Le metteur en scène et directeur artistique des Productions de L’Instable participe au spectacle avec ses cinq acolytes (Félix Beaulieu-Duchesneau, Anne-Marie Binette, Amélie Geoffroy, Cynthia Trudel et Dominiq Hamel qui s’occupe aussi de l’ambiance musicale improvisée). Frédéric Barbusci a imaginé cette nouvelle forme d’impro qui fait penser aux jeux des enfants, lorsqu’ils s’élancent au milieu des modules d’un parc aménagé pour eux. Et c’est peut-être ce qui a guidé sa pensée.
Lorsque j’ai assisté au spectacle (et redisons que celui-ci est unique à chaque représentation), des tables avaient été aménagées par la scénographe Odile Gamache pour former toutes sortes de modules avec passages, ponts, tunnels et autre plan incliné…

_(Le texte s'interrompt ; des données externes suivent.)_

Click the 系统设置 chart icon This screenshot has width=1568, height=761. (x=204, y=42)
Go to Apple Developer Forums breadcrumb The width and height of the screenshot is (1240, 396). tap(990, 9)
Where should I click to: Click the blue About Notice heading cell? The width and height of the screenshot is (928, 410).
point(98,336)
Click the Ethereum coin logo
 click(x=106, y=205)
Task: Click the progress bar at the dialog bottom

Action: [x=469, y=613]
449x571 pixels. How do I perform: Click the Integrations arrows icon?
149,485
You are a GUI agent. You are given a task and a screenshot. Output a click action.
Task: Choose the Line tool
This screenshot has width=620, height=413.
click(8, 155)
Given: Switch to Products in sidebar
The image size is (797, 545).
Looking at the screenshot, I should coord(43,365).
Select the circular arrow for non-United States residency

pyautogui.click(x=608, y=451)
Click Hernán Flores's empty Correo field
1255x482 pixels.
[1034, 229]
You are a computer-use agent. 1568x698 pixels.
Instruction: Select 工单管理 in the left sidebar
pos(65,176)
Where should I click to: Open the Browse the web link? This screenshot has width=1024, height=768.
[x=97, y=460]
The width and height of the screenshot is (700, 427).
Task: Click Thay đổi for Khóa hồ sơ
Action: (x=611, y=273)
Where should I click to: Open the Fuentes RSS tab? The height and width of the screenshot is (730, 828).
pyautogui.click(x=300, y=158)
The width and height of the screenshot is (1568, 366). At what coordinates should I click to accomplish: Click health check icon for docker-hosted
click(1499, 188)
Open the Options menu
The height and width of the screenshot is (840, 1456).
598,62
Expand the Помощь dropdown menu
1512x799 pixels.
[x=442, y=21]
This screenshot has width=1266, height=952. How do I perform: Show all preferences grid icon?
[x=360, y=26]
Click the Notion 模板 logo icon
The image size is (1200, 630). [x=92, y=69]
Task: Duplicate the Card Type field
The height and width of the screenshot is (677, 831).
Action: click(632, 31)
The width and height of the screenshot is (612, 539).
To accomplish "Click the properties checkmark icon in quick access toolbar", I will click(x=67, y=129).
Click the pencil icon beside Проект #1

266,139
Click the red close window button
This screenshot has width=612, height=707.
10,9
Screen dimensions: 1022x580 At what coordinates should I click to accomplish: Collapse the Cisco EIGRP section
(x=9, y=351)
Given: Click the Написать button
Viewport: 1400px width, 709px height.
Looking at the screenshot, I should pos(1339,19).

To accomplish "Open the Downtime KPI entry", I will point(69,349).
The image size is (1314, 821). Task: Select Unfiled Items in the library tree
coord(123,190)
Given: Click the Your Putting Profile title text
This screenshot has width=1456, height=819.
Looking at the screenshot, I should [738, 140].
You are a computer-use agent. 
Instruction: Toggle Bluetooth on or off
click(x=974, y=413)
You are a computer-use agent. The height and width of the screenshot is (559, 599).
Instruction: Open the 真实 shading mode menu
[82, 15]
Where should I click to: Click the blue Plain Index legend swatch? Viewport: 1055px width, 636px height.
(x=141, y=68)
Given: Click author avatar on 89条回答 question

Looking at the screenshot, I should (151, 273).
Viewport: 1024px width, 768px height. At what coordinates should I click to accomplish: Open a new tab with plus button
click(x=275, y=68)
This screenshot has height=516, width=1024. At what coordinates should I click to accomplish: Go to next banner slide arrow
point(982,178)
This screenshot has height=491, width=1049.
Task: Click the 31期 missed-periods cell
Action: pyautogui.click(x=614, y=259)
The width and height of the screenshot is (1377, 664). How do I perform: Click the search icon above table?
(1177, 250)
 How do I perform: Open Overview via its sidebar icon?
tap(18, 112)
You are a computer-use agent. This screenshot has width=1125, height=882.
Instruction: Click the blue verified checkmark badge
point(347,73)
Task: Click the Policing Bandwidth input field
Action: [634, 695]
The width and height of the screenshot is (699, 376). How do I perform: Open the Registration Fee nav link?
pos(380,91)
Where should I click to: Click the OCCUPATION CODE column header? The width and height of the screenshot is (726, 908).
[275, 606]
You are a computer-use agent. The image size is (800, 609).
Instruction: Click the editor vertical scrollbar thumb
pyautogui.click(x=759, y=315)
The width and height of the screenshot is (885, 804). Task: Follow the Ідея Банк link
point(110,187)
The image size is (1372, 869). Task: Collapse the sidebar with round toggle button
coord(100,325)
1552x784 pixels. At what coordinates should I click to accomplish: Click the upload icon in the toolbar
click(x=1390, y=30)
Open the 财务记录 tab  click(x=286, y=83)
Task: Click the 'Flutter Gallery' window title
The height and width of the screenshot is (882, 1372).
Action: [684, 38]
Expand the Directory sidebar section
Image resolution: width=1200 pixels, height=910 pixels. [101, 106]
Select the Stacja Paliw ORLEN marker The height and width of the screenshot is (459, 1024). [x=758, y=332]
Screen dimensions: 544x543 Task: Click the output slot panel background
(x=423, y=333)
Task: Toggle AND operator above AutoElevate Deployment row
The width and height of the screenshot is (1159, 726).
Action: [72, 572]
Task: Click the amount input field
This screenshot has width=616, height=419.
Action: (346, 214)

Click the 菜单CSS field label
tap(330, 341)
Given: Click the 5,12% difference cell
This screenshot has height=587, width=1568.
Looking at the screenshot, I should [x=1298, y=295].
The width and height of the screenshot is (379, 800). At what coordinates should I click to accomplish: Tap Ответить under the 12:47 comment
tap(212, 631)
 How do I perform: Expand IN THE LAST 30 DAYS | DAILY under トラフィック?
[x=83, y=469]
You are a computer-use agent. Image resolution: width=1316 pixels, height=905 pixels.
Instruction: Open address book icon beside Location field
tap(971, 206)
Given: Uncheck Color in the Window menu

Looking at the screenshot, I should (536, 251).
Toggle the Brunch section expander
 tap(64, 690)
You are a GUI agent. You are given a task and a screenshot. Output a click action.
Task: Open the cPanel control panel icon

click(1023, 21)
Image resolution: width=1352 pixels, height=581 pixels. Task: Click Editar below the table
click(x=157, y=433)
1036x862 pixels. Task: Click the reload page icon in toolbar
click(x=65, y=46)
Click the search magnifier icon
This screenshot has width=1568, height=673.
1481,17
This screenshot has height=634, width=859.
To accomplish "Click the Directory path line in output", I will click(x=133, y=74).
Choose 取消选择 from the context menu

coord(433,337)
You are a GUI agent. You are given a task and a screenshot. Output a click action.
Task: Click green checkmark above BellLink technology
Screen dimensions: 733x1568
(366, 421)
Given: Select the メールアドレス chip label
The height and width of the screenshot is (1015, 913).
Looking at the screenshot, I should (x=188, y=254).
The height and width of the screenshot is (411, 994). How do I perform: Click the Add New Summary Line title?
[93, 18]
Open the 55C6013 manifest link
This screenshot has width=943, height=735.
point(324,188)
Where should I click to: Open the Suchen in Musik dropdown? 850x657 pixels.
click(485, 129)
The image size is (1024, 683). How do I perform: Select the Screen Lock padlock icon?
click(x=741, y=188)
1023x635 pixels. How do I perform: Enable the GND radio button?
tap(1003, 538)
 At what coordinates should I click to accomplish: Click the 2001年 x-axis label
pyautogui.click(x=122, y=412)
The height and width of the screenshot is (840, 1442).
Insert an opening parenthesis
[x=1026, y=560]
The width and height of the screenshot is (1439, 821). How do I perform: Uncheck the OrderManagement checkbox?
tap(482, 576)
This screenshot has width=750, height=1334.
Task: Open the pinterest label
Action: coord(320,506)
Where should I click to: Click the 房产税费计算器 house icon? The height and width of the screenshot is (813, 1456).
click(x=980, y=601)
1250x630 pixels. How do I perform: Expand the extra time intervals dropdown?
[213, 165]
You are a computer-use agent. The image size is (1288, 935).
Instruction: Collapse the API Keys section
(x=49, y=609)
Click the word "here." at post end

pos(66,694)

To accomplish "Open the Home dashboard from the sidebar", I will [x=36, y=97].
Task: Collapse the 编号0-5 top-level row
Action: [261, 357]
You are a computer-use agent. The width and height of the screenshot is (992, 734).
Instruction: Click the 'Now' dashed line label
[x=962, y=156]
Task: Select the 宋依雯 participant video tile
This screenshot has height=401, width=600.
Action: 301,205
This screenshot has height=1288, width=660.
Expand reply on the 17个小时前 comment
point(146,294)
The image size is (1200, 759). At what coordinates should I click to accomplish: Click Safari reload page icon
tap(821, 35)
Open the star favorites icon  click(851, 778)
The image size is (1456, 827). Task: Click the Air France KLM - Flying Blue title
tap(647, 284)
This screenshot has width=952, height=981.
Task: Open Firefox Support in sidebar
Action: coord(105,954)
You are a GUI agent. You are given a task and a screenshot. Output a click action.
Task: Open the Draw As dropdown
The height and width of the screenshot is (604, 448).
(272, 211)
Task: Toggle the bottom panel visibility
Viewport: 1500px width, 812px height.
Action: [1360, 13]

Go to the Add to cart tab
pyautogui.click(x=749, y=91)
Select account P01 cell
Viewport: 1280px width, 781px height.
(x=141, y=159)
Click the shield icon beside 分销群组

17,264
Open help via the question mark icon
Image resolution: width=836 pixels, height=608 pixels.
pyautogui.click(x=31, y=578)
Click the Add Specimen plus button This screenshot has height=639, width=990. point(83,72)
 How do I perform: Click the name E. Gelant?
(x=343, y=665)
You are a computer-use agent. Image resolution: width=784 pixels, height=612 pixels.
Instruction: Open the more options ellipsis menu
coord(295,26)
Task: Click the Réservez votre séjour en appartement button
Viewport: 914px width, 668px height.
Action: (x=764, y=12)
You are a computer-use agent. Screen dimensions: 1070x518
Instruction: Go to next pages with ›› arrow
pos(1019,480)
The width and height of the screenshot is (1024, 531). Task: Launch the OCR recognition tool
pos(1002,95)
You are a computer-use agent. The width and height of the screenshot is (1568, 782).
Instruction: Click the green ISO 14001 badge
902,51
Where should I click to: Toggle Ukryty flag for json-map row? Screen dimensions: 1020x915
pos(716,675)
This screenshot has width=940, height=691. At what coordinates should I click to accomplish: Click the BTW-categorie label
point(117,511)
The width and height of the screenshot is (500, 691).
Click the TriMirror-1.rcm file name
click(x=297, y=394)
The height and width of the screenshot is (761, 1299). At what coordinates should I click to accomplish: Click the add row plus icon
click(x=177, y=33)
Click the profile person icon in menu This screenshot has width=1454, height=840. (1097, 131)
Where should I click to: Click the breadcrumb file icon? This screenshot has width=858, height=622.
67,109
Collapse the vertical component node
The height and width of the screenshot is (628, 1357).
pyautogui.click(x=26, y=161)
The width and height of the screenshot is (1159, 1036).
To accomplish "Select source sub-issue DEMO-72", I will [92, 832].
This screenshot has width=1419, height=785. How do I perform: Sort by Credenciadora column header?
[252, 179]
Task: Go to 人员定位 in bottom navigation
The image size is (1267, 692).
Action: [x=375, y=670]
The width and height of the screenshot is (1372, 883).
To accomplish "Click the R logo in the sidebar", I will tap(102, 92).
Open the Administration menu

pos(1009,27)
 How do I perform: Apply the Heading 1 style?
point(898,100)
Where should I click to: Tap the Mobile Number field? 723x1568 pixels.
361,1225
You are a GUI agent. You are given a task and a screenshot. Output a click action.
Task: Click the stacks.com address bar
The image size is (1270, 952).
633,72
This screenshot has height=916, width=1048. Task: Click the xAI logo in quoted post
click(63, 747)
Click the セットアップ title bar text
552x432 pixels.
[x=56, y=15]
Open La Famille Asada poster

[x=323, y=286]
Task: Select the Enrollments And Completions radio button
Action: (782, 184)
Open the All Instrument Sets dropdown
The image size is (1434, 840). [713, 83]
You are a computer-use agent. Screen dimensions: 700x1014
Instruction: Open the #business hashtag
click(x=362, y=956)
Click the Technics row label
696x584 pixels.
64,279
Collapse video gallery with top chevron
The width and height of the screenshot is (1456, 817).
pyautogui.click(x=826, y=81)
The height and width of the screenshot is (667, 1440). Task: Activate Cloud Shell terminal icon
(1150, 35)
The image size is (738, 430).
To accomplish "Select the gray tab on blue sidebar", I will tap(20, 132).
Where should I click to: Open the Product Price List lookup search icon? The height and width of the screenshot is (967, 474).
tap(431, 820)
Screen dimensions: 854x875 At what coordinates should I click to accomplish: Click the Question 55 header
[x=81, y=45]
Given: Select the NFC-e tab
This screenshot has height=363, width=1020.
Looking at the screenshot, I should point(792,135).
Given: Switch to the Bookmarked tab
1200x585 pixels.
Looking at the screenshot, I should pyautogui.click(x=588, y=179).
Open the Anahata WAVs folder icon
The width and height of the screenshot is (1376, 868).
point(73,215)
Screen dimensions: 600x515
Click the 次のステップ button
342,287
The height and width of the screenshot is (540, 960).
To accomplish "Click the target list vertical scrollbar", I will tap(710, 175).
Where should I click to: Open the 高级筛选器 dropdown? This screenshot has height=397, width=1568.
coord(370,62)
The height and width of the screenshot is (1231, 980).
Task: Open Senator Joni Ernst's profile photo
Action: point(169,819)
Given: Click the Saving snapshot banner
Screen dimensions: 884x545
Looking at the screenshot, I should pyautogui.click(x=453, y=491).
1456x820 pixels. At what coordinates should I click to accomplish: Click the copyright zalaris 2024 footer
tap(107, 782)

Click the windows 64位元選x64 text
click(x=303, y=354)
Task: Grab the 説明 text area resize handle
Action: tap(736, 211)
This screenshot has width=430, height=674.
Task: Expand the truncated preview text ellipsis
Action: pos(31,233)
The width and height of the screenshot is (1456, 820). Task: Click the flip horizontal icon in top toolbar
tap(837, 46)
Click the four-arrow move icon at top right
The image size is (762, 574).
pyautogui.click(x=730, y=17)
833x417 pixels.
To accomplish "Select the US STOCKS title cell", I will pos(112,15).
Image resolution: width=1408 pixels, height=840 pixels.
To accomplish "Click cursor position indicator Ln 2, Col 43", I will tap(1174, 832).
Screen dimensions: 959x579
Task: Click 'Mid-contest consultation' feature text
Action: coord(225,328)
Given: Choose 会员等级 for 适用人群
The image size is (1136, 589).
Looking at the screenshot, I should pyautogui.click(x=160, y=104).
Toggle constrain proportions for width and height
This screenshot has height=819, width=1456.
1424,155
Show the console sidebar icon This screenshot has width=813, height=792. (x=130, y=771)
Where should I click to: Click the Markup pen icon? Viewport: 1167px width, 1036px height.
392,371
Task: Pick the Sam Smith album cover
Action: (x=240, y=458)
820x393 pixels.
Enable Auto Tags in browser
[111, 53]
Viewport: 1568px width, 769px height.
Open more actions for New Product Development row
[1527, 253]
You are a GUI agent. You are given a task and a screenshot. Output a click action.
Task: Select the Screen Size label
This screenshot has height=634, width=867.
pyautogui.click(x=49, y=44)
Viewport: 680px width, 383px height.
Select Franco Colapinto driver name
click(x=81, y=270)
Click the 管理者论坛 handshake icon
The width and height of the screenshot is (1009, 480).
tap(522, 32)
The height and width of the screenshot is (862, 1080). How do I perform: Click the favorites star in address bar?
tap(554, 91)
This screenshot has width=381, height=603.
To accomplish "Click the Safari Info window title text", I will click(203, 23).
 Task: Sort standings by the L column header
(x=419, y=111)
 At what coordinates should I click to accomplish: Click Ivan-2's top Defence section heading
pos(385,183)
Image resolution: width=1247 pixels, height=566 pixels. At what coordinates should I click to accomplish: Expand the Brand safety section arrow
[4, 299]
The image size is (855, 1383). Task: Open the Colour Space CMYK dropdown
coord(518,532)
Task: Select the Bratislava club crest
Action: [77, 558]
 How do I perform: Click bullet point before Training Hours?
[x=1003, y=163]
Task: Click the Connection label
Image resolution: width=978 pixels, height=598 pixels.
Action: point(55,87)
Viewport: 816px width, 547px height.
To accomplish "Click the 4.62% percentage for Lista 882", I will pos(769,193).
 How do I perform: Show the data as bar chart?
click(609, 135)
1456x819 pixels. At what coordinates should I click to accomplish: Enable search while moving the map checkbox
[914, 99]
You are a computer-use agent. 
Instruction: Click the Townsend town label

Au tout début, les artistes découvrent les lieux en courant et jouant silencieusement et individuellement dans ce dédale d’objets. Puis ils se regroupent un peu en s’imitant, se poursuivant, se cherchant… mais toujours silencieusement. Quand enfin, du côté de la scénographie, l’éclairage se transforme sous la direction de Julie Basse, c’est là qu’ils commencent à prendre la parole et à improviser des scènes à deux, à trois, à six… dans un dialogue constant entre eux, en utilisant le décor qui les entoure et en y ajoutant parfois du chant et de la musique.
Différentes situations limites sont instantanément imaginées par les artistes dans leurs corps et à travers leurs dialogues. Ils interagissent et se répondent les uns les autres en utilisant ce qui vient de se passer chez l’autre, ce qu’il a dit, ce qu’il a inventé dans l’immédiateté. Toutes les situations sont possibles. Ce sont celles de la vie, celles qui contraignent chacun d’entre nous à dire, à agir, à faire ce qu’il n’a jamais prévu ou préparé, imaginé même qu’il pourrait vivre un jour. Cette proposition d’improvisation est un peu le reflet du jeu de la vie, mais condensé en un grand nombre de situations et sur un temps très court.
Comme les artistes, nous ne sommes jamais préparés à ce qui nous arrive et qui engage les limites de notre être. Être spectateur de ces situations inattendues au sens plein du terme, dans le confort de notre fauteuil, produit des secousses d’émotions et donne à réfléchir sur le jeu que nous jouons tous comme acteurs de ce que nous réservent nos propres vies.
Parc, des Productions de l’Instable. Présenté au Théâtre Aux Écuries du 25 juin au 3 juillet 2021.